**GIVEN RECORDS**
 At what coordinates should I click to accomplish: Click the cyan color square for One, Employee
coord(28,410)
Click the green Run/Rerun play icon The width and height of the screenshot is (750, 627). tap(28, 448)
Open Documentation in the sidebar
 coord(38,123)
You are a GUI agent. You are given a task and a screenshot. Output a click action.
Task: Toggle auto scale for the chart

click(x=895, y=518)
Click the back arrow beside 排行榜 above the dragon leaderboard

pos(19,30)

**GIVEN INSTRUCTION**
Pull out every line in the items above that contains the word "screenshot". Case matters.

**WRITTEN RESPONSE**
Click the green Run/Rerun play icon The width and height of the screenshot is (750, 627). tap(28, 448)
You are a GUI agent. You are given a task and a screenshot. Output a click action.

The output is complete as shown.